2. Render at a mobile viewport
- If the Playwright MCP tools are available and the app can run, open each key
screen at a 375×667 viewport (iPhone SE / small-phone baseline), navigate the
flows, and take snapshots.
- If the app cannot run (no dev server, missing credentials, backend down),
fall back to a static review of the frontend source and label the report
static-only so the user knows screens were not rendered.
3. Walk the top flows
Step through each flow as a phone user would, watching for the review-area
problems below. Capture the screen and the source location for each issue.
4. Map problems to source
For every finding, locate the responsible component and record the file and line
range. A finding without a file:lines anchor is not usable — drop it or keep
digging until you can anchor it.
5. Report
Before reporting, re-read each flagged location; drop any finding you cannot
anchor to exact lines or that does not hold on re-read; mark remaining
uncertainty as unverified. Zero findings is a valid outcome — if nothing
survives the criteria, report that the UX is clean and stop; do not manufacture
findings.
Per finding: Category → What → Where (file:lines) →
User Impact → Suggestion → Effort (S/M/L).

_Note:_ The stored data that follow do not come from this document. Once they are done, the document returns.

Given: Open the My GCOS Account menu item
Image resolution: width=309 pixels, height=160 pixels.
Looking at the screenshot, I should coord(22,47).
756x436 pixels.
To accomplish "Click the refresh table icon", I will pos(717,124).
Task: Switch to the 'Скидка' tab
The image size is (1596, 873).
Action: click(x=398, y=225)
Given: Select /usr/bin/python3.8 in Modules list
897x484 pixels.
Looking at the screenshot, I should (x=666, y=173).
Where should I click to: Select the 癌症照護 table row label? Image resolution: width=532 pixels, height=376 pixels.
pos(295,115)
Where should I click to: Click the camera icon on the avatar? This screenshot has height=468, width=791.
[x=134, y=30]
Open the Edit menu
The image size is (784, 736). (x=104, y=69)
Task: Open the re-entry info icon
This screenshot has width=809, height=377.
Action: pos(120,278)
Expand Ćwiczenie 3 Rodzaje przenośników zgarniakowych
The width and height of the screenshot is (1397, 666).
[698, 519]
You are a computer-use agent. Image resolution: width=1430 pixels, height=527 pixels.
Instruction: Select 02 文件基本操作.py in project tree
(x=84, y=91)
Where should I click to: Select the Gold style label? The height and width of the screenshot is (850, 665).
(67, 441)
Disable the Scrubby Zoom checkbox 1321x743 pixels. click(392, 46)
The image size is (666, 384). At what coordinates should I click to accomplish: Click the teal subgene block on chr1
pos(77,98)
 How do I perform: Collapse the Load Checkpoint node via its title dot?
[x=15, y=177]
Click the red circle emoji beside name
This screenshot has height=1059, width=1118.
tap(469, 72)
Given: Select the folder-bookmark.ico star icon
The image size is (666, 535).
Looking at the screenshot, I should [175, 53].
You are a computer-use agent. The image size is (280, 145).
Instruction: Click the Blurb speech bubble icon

End with quick wins first, then consistency fixes to batch.
Review Areas
Workflow Friction
- Too many taps for frequent actions
- Hidden or unclear next steps
- Missing feedback after save, submit, or destructive actions
- Error states that are hard to recover from
Mobile-First Quality
- Components that break on narrow screens
- Dense tables or forms without a mobile fallback
- Touch targets smaller than 44×44 CSS px, or spaced less than 8 px apart
- The primary action for a screen not visible at 375×667 without scrolling
UI Consistency
- Same concept labelled differently across screens
- Similar actions with different button labels or placements
- Inconsistent loading, empty, and error states
Domain Language
- Terminology drift in UI labels vs. backend/domain terms. If
docs/UBIQUITOUS_LANGUAGE.md exists, treat it as the canonical term list and
flag labels that diverge from it.
- Labels that are technically correct but unclear to end users
Constraints
- Stay scoped to UX: do not audit code quality, architecture, performance, or security — flag those only in passing if they directly cause a UX symptom.
- Do not report a finding without a concrete file:lines location; vague or unverifiable claims are not usable.
- Judge mobile-first, not desktop-first — a layout that only works at desktop widths is a finding, not an acceptable baseline.
- Do not flag inconsistency without naming both sides of the drift (e.g. which two screens or labels disagree).
- Avoid subjective visual-taste feedback (colors, spacing preferences) that isn't tied to friction, consistency, or clarity.